* EXERCISE DETAILS:
Render each line of the listing below as a string in a JSON list, one string per line, and leave out any blank lines.

┄┄┄┄┄┄┄┄┄┄

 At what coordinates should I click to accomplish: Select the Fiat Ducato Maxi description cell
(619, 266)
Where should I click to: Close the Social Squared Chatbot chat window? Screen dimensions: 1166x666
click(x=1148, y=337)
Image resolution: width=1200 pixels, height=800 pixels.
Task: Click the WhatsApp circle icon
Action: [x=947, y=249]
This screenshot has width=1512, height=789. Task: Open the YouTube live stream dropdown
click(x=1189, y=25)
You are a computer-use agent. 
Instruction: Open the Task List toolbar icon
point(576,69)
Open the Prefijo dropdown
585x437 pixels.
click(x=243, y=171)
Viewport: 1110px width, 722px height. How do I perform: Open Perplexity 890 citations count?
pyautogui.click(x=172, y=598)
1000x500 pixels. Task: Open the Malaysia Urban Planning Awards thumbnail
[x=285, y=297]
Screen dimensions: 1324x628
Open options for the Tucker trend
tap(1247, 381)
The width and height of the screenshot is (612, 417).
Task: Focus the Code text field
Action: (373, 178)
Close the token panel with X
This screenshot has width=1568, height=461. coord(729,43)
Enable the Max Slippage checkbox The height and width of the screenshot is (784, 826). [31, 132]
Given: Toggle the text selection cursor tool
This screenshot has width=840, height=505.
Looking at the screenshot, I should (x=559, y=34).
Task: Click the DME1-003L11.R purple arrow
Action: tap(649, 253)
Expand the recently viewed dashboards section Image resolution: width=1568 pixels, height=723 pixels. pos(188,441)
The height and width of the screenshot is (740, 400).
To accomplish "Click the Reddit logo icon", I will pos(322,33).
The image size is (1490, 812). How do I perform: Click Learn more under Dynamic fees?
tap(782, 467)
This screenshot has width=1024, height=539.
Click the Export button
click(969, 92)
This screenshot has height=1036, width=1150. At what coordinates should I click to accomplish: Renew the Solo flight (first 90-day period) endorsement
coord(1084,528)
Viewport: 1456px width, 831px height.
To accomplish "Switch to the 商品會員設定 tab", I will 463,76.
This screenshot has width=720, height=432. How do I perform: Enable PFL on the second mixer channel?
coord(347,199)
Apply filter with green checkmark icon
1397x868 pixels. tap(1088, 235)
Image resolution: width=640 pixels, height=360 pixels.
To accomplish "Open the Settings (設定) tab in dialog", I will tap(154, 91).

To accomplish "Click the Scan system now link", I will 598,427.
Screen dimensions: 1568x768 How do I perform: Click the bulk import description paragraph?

┄┄┄┄┄┄┄┄┄┄

* WRITTEN RESPONSE:
[
  " At what coordinates should I click to accomplish: Select the Fiat Ducato Maxi description cell",
  "(619, 266)",
  "Where should I click to: Close the Social Squared Chatbot chat window? Screen dimensions: 1166x666",
  "click(x=1148, y=337)",
  "Image resolution: width=1200 pixels, height=800 pixels.",
  "Task: Click the WhatsApp circle icon",
  "Action: [x=947, y=249]",
  "This screenshot has width=1512, height=789. Task: Open the YouTube live stream dropdown",
  "click(x=1189, y=25)",
  "You are a computer-use agent. ",
  "Instruction: Open the Task List toolbar icon",
  "point(576,69)",
  "Open the Prefijo dropdown",
  "585x437 pixels.",
  "click(x=243, y=171)",
  "Viewport: 1110px width, 722px height. How do I perform: Open Perplexity 890 citations count?",
  "pyautogui.click(x=172, y=598)",
  "1000x500 pixels. Task: Open the Malaysia Urban Planning Awards thumbnail",
  "[x=285, y=297]",
  "Screen dimensions: 1324x628",
  "Open options for the Tucker trend",
  "tap(1247, 381)",
  "The width and height of the screenshot is (612, 417).",
  "Task: Focus the Code text field",
  "Action: (373, 178)",
  "Close the token panel with X",
  "This screenshot has width=1568, height=461. coord(729,43)",
  "Enable the Max Slippage checkbox The height and width of the screenshot is (784, 826). [31, 132]",
  "Given: Toggle the text selection cursor tool",
  "This screenshot has width=840, height=505.",
  "Looking at the screenshot, I should (x=559, y=34).",
  "Task: Click the DME1-003L11.R purple arrow",
  "Action: tap(649, 253)",
  "Expand the recently viewed dashboards section Image resolution: width=1568 pixels, height=723 pixels. pos(188,441)",
  "The height and width of the screenshot is (740, 400).",
  "To accomplish \"Click the Reddit logo icon\", I will pos(322,33).",
  "The image size is (1490, 812). How do I perform: Click Learn more under Dynamic fees?",
  "tap(782, 467)",
  "This screenshot has width=1024, height=539.",
  "Click the Export button",
  "click(969, 92)",
  "This screenshot has height=1036, width=1150. At what coordinates should I click to accomplish: Renew the Solo flight (first 90-day period) endorsement",
  "coord(1084,528)",
  "Viewport: 1456px width, 831px height.",
  "To accomplish \"Switch to the 商品會員設定 tab\", I will 463,76.",
  "This screenshot has width=720, height=432. How do I perform: Enable PFL on the second mixer channel?",
  "coord(347,199)",
  "Apply filter with green checkmark icon",
  "1397x868 pixels. tap(1088, 235)",
  "Image resolution: width=640 pixels, height=360 pixels.",
  "To accomplish \"Open the Settings (設定) tab in dialog\", I will tap(154, 91).",
  "To accomplish \"Click the Scan system now link\", I will 598,427.",
  "Screen dimensions: 1568x768 How do I perform: Click the bulk import description paragraph?"
]